We thought we'd start in his area of expertise, and on the topic that was the big talking point of the last mayoral election: transport fares. Several Labour candidates say they'd freeze or even cut fares over the four year term, something Wolmar dismisses. "The notion that you can freeze fares for four years and not affect the investment programme is completely fanciful and unrealistic," he says. "I don’t want to make these promises — we don’t know what the settlement [the money that government gives to TfL] is going to be in two years time. We have no idea."

But the London Labour party is always talking about a surplus in the Transport for London accounts. Is there one, or not? "Nobody can make head nor tail of the TfL budget!" he exclaims. "I’ve talked at length with Tony Travers about it. There is this amount of money, £1.5bn or £2bn; he’s talked to TfL and they say it’s absolutely necessary for future investment needs, it’s earmarked." So there's no realistic hope of seeing fares come down at all? Perhaps a little: "I think it would enable us to freeze fares for a year and flatten out the fares for people in outer London so they’re not so heavily penalised. But even if it is £1.5bn, £2bn that’s in there, it’s not enough to freeze fares for four years. It just isn’t. Gareth Thomas says he’d cut fares by 20% in real terms over four years. I did a back of the envelope thing and think that’s going to cost about £5bn or £6bn. Is that what we want to spend £5bn or £6bn on? It seems an awful lot of money." [Edit: Christian Wolmar updates us that Gareth Thomas says his scheme costs around £2.5bn, so we're happy to issue a correction.]

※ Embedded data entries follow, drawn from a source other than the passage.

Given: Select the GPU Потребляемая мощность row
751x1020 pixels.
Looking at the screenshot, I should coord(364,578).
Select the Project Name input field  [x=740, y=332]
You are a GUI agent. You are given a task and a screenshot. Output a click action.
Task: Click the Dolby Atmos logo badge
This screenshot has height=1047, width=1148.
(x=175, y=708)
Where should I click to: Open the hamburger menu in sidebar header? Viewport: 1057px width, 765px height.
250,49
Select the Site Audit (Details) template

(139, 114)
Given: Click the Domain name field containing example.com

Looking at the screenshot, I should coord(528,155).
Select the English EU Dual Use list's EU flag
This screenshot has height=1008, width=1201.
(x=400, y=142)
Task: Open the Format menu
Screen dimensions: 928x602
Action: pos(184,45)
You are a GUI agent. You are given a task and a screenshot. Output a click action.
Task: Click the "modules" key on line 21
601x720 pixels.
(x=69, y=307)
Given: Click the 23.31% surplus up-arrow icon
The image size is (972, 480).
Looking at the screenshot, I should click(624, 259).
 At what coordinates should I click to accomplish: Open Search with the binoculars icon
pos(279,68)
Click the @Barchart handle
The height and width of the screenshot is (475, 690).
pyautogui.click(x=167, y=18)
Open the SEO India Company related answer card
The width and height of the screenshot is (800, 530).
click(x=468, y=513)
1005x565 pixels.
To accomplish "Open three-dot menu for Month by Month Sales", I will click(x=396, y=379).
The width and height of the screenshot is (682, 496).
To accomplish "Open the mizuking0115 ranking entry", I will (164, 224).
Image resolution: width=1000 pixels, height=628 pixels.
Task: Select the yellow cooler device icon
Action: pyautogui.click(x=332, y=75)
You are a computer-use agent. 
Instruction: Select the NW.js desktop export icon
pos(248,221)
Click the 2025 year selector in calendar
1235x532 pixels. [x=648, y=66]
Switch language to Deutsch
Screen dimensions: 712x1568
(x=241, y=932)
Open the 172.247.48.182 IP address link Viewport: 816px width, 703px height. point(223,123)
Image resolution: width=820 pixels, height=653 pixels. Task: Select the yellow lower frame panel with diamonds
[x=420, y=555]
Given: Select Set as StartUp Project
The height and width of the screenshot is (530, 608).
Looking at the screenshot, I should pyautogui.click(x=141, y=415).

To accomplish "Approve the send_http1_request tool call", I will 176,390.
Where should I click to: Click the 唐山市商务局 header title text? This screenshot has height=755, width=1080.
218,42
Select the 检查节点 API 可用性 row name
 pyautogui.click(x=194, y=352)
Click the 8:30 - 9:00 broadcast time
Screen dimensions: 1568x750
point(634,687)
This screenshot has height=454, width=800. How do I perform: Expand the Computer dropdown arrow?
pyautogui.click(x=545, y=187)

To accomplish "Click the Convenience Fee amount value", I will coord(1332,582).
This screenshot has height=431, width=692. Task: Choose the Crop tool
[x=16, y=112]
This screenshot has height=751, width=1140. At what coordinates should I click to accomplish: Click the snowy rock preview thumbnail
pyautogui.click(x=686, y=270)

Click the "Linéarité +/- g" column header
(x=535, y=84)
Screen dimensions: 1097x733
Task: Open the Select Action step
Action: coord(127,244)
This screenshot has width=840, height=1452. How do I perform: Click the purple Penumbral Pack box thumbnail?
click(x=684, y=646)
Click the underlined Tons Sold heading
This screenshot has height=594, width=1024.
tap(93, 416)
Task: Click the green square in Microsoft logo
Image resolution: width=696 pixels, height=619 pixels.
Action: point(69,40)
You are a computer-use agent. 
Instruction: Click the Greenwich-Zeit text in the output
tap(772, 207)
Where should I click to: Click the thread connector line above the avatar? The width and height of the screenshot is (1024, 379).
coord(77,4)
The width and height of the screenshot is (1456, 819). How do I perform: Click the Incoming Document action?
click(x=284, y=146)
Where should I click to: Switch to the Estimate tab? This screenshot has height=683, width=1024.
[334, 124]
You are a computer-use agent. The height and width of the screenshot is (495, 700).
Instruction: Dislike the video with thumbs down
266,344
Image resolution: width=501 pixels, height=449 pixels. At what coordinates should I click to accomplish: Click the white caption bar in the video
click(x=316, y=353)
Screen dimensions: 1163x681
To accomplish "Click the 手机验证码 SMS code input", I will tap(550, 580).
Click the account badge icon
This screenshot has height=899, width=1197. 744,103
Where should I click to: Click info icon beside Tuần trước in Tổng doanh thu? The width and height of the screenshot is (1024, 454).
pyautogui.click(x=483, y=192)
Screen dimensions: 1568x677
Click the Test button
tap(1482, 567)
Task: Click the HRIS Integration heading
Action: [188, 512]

These sorts of glib promises are one of the things that drove voters away from the mainstream in the last general election. Politicians promise the earth, and a cynical electorate folds its arms and says 'oh yeah?'. Wolmar agrees that pledging to cut fares willy nilly is "the wrong sort of politics. It’s the politics of making promises that you think are pandering to your audience but they don’t believe you. They’re not stupid. That’s what happened with the energy prices thing in the general election — that should have been a commitment to ensure that all the providers were on the same tariff so you’d be able to compare them. Instead we had a promise to freeze energy prices for a year and a half, which was meaningless because energy prices were going down. It’s about creating honest, coherent policies rather than making promises that don’t work when you start examining them."

Christian Wolmar out campaigning in Lewisham.

Even the Evening Standard — to which Wolmar used to be a regular contributor — has largely ignored him, preferring to concentrate on the rest of the field made up of current and former MPs. "The Standard will cover the conventional politicians much more because they’re all in this Westminster bubble, they don’t understand anything outside it. Of course I’ve had contact with the ES journalists, but — apart from Pippa Crerar, who’s been quite good — they just can’t understand what I’m trying to do. Why should it only be career politicians that are able to run London? Why not someone who has some expertise in a particular field, wants to do it, is a Londoner?"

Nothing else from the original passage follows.